%%

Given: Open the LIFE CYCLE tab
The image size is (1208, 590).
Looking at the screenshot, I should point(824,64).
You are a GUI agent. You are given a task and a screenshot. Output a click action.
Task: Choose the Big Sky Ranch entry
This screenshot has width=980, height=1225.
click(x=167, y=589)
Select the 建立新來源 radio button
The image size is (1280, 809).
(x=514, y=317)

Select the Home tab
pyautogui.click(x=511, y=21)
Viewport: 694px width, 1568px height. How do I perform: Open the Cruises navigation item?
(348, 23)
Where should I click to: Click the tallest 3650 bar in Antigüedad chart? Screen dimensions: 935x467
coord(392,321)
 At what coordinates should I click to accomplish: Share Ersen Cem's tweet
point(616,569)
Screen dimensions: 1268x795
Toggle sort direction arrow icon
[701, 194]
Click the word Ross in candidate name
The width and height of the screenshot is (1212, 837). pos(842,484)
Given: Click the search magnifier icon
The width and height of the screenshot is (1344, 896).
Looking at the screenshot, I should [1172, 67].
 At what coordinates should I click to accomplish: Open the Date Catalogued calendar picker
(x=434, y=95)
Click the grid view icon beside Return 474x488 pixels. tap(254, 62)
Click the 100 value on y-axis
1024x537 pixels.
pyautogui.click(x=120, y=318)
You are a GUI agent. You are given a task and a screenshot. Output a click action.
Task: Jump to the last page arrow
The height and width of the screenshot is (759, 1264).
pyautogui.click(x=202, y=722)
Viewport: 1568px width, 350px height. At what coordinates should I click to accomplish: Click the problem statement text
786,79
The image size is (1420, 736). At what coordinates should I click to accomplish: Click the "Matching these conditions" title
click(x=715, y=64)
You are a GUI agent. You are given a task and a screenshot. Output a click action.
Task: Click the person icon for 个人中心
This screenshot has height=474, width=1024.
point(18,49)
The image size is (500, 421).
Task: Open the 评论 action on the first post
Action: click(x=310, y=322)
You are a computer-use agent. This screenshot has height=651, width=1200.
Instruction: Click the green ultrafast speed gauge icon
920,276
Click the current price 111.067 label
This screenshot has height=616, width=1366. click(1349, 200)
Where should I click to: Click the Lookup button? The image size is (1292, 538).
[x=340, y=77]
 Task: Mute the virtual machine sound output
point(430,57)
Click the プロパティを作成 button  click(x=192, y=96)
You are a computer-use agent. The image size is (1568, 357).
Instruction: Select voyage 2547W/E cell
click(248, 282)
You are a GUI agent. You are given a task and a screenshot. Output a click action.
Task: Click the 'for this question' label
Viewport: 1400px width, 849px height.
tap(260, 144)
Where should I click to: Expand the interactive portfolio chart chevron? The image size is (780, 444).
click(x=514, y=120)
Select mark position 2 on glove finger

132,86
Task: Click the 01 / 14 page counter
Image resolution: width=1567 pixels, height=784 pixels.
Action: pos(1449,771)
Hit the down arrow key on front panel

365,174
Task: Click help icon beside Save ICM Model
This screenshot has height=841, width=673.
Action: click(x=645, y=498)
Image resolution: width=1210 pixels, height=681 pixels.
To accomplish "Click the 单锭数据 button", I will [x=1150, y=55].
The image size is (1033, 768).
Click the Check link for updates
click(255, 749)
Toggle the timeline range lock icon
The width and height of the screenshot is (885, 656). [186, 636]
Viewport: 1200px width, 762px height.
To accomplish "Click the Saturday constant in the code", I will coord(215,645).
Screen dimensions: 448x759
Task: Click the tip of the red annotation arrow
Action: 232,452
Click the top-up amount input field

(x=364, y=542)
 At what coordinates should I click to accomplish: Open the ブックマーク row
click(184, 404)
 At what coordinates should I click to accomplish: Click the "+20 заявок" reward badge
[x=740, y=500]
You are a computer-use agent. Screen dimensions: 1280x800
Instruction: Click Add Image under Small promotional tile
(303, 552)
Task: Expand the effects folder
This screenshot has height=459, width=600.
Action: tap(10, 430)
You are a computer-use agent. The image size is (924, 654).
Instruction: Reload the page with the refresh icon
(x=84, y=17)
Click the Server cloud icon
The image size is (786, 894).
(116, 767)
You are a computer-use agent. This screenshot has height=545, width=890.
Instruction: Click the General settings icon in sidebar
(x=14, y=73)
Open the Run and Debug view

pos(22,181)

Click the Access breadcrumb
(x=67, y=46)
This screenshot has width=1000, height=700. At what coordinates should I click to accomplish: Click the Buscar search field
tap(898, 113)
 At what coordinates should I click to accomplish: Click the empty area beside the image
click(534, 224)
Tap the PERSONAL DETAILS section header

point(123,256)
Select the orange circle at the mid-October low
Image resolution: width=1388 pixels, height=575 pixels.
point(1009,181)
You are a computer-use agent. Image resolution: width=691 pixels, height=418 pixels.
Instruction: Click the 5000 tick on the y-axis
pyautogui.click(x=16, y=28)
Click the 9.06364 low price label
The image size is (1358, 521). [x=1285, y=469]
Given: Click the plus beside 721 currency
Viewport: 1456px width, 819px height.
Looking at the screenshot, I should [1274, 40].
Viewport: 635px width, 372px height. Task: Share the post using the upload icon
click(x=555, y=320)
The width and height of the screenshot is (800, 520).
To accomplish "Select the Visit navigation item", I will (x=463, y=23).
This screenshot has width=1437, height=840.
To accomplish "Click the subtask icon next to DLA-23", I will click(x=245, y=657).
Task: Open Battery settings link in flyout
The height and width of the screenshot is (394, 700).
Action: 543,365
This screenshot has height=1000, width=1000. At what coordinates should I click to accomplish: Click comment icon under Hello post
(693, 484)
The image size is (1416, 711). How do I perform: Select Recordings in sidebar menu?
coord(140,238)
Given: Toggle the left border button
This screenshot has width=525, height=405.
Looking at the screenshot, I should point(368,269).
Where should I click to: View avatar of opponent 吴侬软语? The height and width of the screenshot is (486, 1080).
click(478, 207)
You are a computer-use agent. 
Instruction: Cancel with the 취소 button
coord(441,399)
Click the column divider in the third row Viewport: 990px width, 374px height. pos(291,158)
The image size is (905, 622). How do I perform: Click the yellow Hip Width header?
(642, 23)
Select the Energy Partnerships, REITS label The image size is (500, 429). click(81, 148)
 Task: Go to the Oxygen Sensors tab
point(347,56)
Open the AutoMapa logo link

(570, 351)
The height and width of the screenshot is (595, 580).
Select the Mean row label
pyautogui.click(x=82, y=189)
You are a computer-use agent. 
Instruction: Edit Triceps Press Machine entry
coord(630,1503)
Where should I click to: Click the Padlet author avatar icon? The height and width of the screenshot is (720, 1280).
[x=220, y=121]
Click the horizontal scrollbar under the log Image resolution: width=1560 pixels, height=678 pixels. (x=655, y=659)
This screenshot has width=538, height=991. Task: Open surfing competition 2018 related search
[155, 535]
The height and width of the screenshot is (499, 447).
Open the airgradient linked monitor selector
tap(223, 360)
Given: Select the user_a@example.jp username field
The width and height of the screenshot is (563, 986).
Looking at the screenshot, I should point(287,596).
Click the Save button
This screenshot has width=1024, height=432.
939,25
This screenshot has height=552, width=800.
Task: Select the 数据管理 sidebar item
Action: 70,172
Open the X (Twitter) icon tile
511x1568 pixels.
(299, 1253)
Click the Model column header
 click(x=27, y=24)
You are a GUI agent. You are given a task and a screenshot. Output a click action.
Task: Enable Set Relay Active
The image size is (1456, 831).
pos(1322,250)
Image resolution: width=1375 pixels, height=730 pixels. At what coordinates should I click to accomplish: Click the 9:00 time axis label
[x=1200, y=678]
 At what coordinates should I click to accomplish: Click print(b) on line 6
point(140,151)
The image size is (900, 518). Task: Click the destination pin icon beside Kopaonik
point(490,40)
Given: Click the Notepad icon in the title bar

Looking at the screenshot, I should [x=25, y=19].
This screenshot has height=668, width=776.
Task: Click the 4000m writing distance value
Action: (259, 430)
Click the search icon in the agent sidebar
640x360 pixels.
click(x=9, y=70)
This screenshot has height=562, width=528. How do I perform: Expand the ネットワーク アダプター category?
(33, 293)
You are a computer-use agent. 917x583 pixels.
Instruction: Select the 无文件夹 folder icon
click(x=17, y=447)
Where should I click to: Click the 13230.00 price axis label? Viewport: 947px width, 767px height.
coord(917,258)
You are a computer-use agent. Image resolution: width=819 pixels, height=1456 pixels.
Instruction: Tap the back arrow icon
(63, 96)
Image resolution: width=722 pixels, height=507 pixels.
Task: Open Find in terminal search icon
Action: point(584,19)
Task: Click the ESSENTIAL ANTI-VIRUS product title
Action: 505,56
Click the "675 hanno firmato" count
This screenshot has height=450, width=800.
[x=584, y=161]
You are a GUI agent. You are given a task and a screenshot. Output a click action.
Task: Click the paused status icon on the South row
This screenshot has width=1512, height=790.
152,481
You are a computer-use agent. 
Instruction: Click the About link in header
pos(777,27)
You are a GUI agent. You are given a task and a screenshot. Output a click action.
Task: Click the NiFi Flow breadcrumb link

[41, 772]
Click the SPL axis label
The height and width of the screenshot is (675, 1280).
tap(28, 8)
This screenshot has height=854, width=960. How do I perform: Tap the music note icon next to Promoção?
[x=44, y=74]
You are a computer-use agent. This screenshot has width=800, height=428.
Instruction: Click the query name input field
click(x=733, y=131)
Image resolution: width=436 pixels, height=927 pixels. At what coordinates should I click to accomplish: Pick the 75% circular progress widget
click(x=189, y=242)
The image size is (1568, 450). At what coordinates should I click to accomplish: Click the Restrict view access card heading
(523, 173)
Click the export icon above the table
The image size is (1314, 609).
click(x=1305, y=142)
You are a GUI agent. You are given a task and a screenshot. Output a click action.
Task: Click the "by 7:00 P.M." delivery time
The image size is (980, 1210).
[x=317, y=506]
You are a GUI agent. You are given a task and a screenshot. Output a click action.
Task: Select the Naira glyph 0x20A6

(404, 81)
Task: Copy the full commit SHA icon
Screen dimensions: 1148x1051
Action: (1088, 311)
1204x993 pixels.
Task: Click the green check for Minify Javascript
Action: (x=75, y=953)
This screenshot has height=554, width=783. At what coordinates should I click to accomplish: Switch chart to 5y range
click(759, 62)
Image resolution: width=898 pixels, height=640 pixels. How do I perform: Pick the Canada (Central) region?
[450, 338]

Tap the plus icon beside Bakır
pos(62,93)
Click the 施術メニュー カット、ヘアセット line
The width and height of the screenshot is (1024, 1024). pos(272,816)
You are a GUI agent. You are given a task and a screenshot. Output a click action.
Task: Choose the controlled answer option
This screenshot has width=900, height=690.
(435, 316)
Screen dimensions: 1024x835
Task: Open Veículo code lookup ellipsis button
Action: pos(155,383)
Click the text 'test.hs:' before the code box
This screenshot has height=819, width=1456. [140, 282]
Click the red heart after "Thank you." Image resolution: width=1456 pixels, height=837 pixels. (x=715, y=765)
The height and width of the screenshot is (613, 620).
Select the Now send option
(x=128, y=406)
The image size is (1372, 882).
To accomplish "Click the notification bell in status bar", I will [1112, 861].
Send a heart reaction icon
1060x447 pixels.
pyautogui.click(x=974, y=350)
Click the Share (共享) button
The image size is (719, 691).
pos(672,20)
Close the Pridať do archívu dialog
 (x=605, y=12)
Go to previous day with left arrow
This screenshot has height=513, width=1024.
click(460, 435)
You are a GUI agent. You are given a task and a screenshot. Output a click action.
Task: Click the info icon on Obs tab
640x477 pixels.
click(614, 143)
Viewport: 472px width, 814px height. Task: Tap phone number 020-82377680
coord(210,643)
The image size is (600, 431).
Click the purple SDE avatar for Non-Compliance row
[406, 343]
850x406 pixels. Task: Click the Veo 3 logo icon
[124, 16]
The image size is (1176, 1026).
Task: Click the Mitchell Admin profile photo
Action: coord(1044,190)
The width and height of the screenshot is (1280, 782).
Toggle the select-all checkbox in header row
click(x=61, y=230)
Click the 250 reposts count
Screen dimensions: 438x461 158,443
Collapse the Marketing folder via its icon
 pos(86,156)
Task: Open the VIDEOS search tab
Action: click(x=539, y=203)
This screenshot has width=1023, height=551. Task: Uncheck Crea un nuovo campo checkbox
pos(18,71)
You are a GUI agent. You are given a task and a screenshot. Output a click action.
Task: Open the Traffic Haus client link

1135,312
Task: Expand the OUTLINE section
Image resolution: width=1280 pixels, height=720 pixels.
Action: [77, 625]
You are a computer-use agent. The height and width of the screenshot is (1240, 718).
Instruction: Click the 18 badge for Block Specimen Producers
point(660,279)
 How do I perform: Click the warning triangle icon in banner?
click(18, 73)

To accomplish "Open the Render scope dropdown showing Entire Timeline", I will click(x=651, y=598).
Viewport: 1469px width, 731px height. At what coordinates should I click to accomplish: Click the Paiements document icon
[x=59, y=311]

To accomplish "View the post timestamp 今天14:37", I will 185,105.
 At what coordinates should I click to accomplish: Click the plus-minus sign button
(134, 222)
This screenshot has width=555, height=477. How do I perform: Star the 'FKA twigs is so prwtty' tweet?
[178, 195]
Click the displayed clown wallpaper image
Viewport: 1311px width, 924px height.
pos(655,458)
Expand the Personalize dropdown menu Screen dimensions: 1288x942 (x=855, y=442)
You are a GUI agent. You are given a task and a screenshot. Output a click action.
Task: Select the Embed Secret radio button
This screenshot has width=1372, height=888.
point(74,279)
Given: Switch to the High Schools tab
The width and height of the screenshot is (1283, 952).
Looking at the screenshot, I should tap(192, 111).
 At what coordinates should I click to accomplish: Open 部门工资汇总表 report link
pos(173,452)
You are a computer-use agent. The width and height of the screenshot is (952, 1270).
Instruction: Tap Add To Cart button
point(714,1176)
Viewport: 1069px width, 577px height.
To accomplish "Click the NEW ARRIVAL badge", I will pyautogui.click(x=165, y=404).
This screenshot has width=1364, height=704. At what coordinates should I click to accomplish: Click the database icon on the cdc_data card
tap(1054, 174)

%%

**What you are asked to do**
Reply with the number of lines in the data that include the string "dropdown" and nothing else.

**Answer section**
2